## INSTRUCTIONS FOR THE TASK
Copy out each of the entries below word for word, leaving out the pictures.

-- BEGIN --

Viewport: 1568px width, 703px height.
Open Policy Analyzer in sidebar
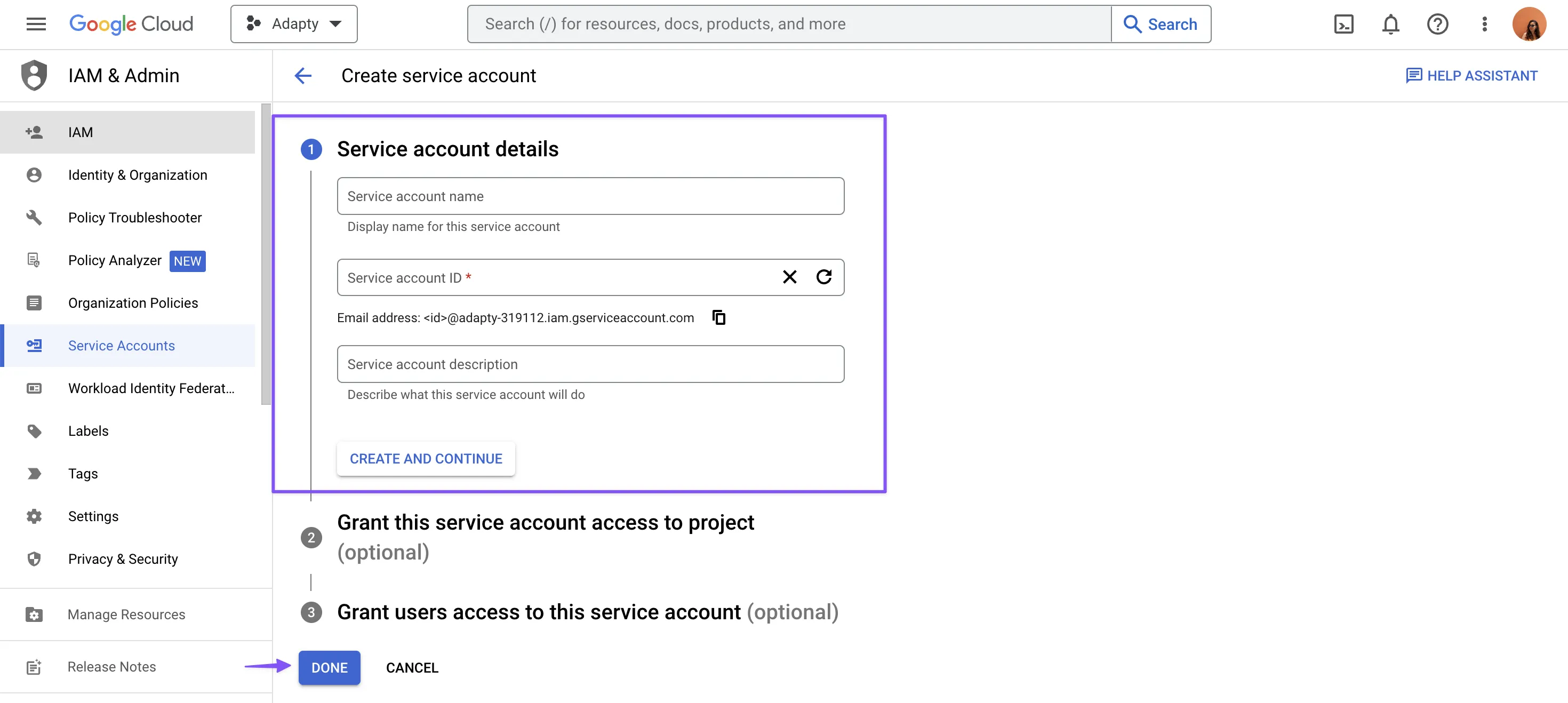(x=115, y=260)
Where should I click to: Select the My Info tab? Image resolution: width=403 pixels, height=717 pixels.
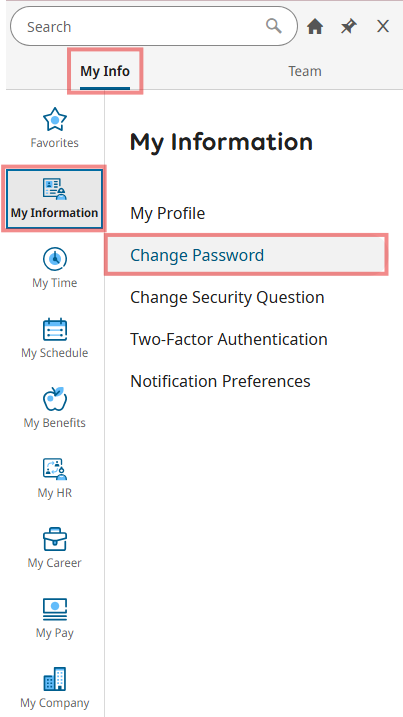[x=105, y=71]
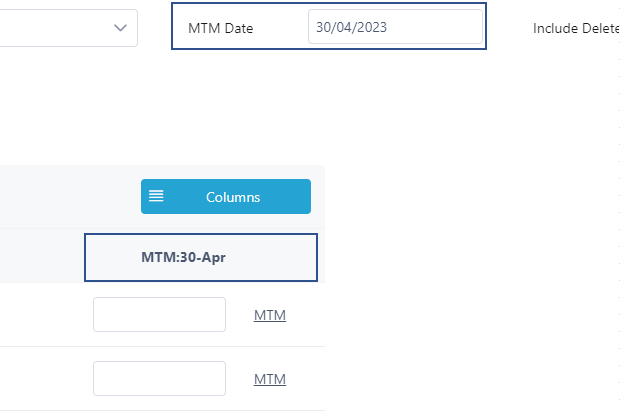Open the second row MTM link
This screenshot has height=413, width=620.
(x=270, y=379)
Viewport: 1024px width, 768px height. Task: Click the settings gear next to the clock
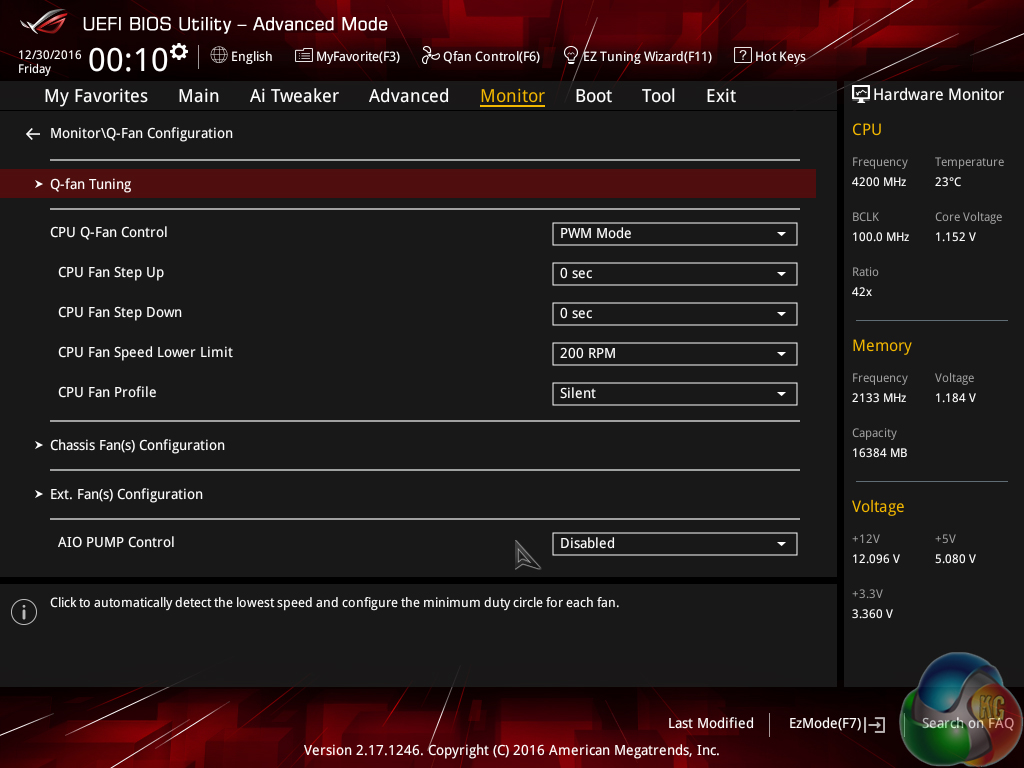179,51
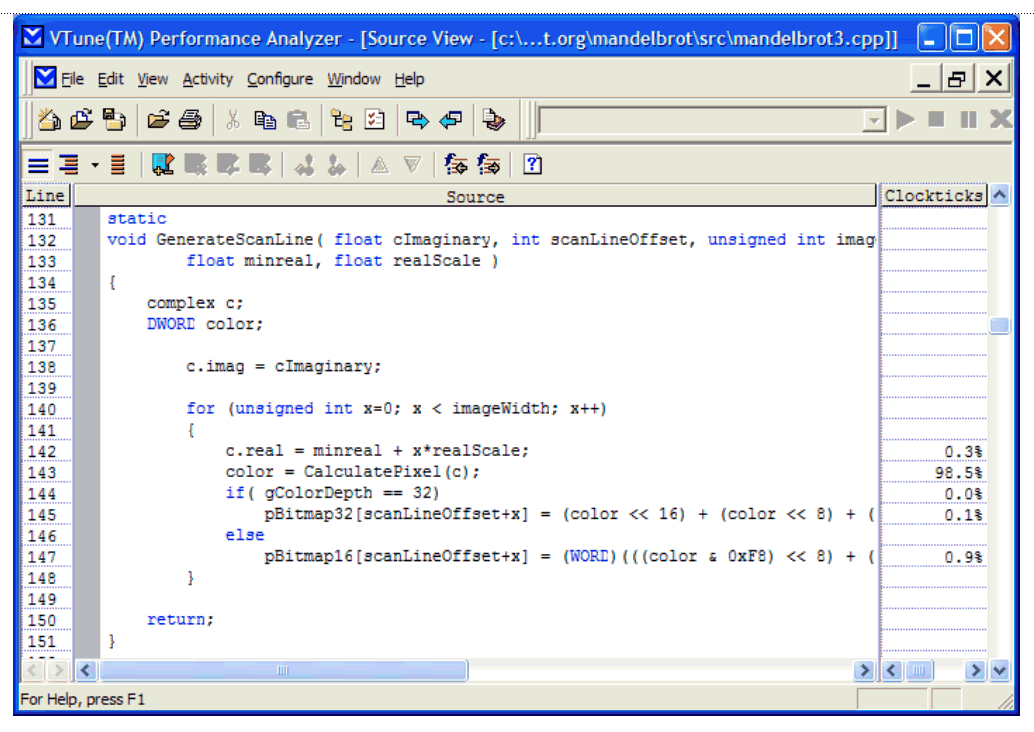Click the open folder icon

coord(159,120)
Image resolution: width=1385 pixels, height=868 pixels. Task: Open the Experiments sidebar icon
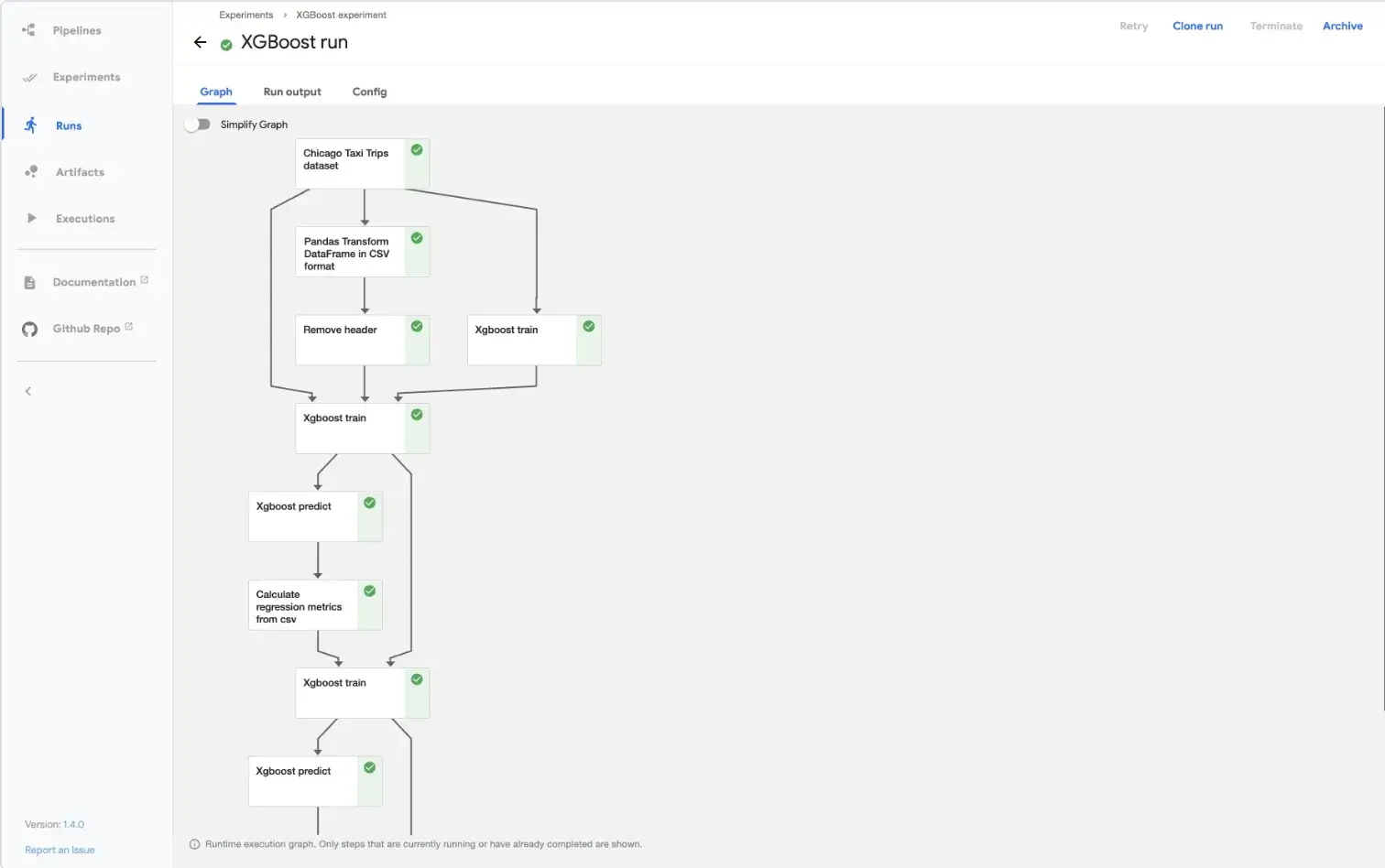(29, 78)
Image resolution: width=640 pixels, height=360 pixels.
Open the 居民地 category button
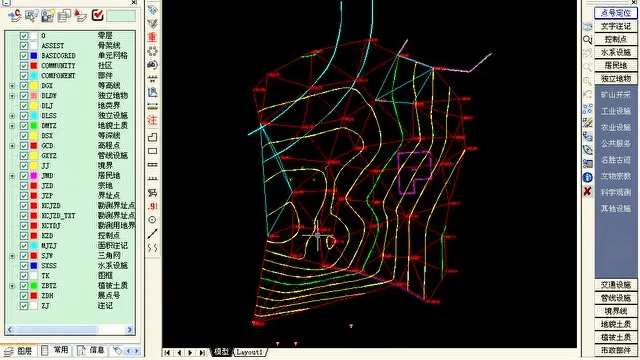pos(616,65)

-- END --

## ANSWER FOR THE TASK
Viewport: 1568px width, 703px height.
Open Policy Analyzer in sidebar
(x=115, y=260)
Where should I click to: Select the My Info tab? Image resolution: width=403 pixels, height=717 pixels.
[x=105, y=71]
Open the second row MTM link
This screenshot has height=413, width=620.
(x=270, y=379)
Viewport: 1024px width, 768px height. Task: Click the settings gear next to the clock
179,51
Click the open folder icon

coord(159,120)
Image resolution: width=1385 pixels, height=868 pixels. Task: Open the Experiments sidebar icon
(29, 78)
Image resolution: width=640 pixels, height=360 pixels.
Open the 居民地 category button
pos(616,65)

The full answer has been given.